Nikah mut’ah pada dasarnya adalah bagian dari tradisi masyarakat Arab pra Islam. Tradisi ini merupakan bagian dari pengejawantahan kultur sistem kekerabatan patriarkhal yang menjadikan laki-laki sebagai poros. Sementara wanita hanya berada dalam wilayah pinggiran yang sering kali dieksploitasi untuk kepentingan sudut laki-laki, termasuk dalam persoalan sex dan mut’ah. Kemudian Islam datang dengan cita-cita reformasi tradisi Arab.
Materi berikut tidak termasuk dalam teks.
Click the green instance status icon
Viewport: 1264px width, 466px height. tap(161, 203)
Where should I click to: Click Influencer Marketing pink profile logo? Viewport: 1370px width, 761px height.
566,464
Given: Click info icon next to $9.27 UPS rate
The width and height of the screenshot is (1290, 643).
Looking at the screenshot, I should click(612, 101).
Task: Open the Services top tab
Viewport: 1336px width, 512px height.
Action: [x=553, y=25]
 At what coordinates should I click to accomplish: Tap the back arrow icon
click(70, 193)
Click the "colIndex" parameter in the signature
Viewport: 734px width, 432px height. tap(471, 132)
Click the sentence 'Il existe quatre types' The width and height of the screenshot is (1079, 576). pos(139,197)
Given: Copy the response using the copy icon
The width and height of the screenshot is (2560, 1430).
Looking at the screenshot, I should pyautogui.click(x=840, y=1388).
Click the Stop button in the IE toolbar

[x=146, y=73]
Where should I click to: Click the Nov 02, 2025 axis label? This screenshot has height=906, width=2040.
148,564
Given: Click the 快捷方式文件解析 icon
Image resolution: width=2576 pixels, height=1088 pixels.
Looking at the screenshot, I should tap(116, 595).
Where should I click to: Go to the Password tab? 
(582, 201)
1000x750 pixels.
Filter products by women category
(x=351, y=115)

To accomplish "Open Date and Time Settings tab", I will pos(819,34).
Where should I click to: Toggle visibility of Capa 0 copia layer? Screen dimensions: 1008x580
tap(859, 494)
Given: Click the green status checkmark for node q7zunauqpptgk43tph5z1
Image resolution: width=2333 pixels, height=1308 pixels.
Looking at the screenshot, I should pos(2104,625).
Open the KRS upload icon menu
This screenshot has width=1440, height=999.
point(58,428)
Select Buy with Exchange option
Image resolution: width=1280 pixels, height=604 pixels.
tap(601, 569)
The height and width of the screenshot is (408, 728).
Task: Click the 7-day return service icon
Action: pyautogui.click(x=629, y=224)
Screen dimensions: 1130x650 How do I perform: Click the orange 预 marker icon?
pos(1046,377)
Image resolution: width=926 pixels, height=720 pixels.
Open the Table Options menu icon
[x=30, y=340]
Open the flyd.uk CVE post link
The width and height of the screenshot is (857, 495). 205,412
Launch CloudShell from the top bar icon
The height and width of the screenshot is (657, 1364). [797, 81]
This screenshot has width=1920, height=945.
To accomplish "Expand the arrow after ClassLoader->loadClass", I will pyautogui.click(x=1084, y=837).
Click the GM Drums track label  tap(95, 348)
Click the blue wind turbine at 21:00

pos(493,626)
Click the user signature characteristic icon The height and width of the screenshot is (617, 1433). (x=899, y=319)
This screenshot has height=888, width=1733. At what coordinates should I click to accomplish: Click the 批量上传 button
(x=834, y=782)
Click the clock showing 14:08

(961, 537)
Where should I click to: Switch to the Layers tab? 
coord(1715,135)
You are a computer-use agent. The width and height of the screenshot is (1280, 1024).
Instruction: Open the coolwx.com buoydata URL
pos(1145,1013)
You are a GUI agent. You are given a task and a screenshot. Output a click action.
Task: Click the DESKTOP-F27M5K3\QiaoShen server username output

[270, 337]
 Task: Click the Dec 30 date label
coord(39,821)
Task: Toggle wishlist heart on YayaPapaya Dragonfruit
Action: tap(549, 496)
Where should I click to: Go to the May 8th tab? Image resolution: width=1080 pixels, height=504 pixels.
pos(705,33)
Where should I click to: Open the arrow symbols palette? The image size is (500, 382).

Reformasi tradisi tersebut bisa bersifat destruktif, apresiatif dan akomodatif terhadap tradisi. Islam memberikan seperangkat nilai ideal dan cita ketuhanan dan ini harus menjadi barometer materi dan bentuk tradisi Arab Islam. secara umum dasar dan tujuan reformasi tersebut adalah mewujudkan social equity dan humanisasi tradisi.

Dalam konteks social equity dan humanisasi tradisi tersebut, Islam pada dasarnya hendak mentransformasikan sistem kekerabatan patrilineal Arab menuju sistem kekerabatan bilateral. Ini bisa dilihat pada aturan-aturan perkawinan dalam al-Qur’an yang bersifat kontradiktif terhadap aturan-aturan perkawinan dalam sistem patrilineal.

Berdasar cita-cita reformasi dan transformasi tradisi di atas, maka mut’ah adalah bagian dari tradisi yang disikapi secara apresiatif dan direkontruksi. Karakter dasar perkawinan Arab dengan berbagai modelnya yang subordinatif terhadap perempuan direkonstruksikan menjadi model perkawinan yang bersifat bilateral yang menekankan pada kesetaraan suami dan istri dan pola interaksi yang humanis sebagaimana ideal – moral al-Qur’an. Ideal-moral inilah yang mengatasi praktek-praktek tradisi yang bersifat lokal dan temporal sebagaimana tradisi mut’ah Arab pra Islam ataupun tradisi dan model perkawinan tertentu pada era kontemporer yang mempunyai subtansi yang sama dengan mut’ah.